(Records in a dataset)
####

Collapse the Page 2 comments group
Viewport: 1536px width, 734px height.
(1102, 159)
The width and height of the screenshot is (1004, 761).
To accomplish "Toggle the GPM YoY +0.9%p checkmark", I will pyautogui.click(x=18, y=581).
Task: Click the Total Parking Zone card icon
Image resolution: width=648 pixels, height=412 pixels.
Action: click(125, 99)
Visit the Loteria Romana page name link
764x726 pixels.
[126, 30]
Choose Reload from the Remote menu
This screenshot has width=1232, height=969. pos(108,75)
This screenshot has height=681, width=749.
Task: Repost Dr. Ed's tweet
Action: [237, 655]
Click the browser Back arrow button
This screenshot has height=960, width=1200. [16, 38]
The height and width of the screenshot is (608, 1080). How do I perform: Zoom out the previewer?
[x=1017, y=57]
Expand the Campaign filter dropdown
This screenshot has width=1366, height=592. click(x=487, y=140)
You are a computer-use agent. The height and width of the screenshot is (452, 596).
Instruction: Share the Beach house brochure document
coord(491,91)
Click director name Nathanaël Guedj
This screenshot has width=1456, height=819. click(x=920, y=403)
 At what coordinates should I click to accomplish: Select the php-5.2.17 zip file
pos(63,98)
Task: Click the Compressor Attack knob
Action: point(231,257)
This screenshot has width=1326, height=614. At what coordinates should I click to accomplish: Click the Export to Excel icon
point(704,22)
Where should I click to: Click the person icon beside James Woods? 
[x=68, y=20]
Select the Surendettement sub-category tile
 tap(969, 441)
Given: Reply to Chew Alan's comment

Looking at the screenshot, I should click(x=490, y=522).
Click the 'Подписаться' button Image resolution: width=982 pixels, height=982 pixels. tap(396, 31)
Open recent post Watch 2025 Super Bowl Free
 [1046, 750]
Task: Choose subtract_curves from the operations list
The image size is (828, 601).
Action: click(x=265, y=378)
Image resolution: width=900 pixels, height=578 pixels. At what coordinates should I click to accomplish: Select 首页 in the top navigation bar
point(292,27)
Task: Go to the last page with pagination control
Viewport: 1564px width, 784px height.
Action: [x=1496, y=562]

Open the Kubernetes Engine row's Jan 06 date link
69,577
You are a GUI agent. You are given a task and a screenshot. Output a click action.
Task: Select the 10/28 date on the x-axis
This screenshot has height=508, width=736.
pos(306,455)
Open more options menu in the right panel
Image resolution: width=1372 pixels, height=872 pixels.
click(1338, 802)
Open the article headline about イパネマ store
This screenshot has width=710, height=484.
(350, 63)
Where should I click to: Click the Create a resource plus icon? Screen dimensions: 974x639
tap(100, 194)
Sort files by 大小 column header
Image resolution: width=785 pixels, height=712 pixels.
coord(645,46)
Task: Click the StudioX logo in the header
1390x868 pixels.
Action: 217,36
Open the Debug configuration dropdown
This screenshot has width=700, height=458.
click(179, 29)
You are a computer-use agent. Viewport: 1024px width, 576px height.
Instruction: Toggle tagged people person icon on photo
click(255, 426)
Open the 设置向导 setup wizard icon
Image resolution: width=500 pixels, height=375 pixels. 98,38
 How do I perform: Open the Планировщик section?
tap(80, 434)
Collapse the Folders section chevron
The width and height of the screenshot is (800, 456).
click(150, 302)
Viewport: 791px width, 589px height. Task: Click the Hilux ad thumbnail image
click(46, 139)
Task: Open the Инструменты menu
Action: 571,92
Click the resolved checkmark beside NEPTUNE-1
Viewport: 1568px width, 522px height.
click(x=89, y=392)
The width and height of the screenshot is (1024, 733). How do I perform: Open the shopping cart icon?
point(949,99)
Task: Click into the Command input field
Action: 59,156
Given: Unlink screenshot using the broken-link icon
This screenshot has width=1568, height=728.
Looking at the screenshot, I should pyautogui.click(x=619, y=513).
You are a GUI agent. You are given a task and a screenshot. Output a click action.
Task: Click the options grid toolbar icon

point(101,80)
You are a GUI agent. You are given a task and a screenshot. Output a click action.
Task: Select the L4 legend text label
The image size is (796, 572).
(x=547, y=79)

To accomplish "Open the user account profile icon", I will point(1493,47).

####

* **THE PROBLEM**
Reproduce all of the rows above without changing anything.

* **FINAL ANSWER**
Collapse the Page 2 comments group
Viewport: 1536px width, 734px height.
(1102, 159)
The width and height of the screenshot is (1004, 761).
To accomplish "Toggle the GPM YoY +0.9%p checkmark", I will pyautogui.click(x=18, y=581).
Task: Click the Total Parking Zone card icon
Image resolution: width=648 pixels, height=412 pixels.
Action: click(125, 99)
Visit the Loteria Romana page name link
764x726 pixels.
[126, 30]
Choose Reload from the Remote menu
This screenshot has width=1232, height=969. pos(108,75)
This screenshot has height=681, width=749.
Task: Repost Dr. Ed's tweet
Action: [237, 655]
Click the browser Back arrow button
This screenshot has height=960, width=1200. [16, 38]
The height and width of the screenshot is (608, 1080). How do I perform: Zoom out the previewer?
[x=1017, y=57]
Expand the Campaign filter dropdown
This screenshot has width=1366, height=592. click(x=487, y=140)
You are a computer-use agent. The height and width of the screenshot is (452, 596).
Instruction: Share the Beach house brochure document
coord(491,91)
Click director name Nathanaël Guedj
This screenshot has width=1456, height=819. click(x=920, y=403)
 At what coordinates should I click to accomplish: Select the php-5.2.17 zip file
pos(63,98)
Task: Click the Compressor Attack knob
Action: point(231,257)
This screenshot has width=1326, height=614. At what coordinates should I click to accomplish: Click the Export to Excel icon
point(704,22)
Where should I click to: Click the person icon beside James Woods? 
[x=68, y=20]
Select the Surendettement sub-category tile
 tap(969, 441)
Given: Reply to Chew Alan's comment

Looking at the screenshot, I should click(x=490, y=522).
Click the 'Подписаться' button Image resolution: width=982 pixels, height=982 pixels. tap(396, 31)
Open recent post Watch 2025 Super Bowl Free
 [1046, 750]
Task: Choose subtract_curves from the operations list
The image size is (828, 601).
Action: click(x=265, y=378)
Image resolution: width=900 pixels, height=578 pixels. At what coordinates should I click to accomplish: Select 首页 in the top navigation bar
point(292,27)
Task: Go to the last page with pagination control
Viewport: 1564px width, 784px height.
Action: [x=1496, y=562]

Open the Kubernetes Engine row's Jan 06 date link
69,577
You are a GUI agent. You are given a task and a screenshot. Output a click action.
Task: Select the 10/28 date on the x-axis
This screenshot has height=508, width=736.
pos(306,455)
Open more options menu in the right panel
Image resolution: width=1372 pixels, height=872 pixels.
click(1338, 802)
Open the article headline about イパネマ store
This screenshot has width=710, height=484.
(350, 63)
Where should I click to: Click the Create a resource plus icon? Screen dimensions: 974x639
tap(100, 194)
Sort files by 大小 column header
Image resolution: width=785 pixels, height=712 pixels.
coord(645,46)
Task: Click the StudioX logo in the header
1390x868 pixels.
Action: 217,36
Open the Debug configuration dropdown
This screenshot has width=700, height=458.
click(179, 29)
You are a computer-use agent. Viewport: 1024px width, 576px height.
Instruction: Toggle tagged people person icon on photo
click(255, 426)
Open the 设置向导 setup wizard icon
Image resolution: width=500 pixels, height=375 pixels. 98,38
 How do I perform: Open the Планировщик section?
tap(80, 434)
Collapse the Folders section chevron
The width and height of the screenshot is (800, 456).
click(150, 302)
Viewport: 791px width, 589px height. Task: Click the Hilux ad thumbnail image
click(46, 139)
Task: Open the Инструменты menu
Action: 571,92
Click the resolved checkmark beside NEPTUNE-1
Viewport: 1568px width, 522px height.
click(x=89, y=392)
The width and height of the screenshot is (1024, 733). How do I perform: Open the shopping cart icon?
point(949,99)
Task: Click into the Command input field
Action: 59,156
Given: Unlink screenshot using the broken-link icon
This screenshot has width=1568, height=728.
Looking at the screenshot, I should pyautogui.click(x=619, y=513).
You are a GUI agent. You are given a task and a screenshot. Output a click action.
Task: Click the options grid toolbar icon

point(101,80)
You are a GUI agent. You are given a task and a screenshot. Output a click action.
Task: Select the L4 legend text label
The image size is (796, 572).
(x=547, y=79)

To accomplish "Open the user account profile icon", I will point(1493,47).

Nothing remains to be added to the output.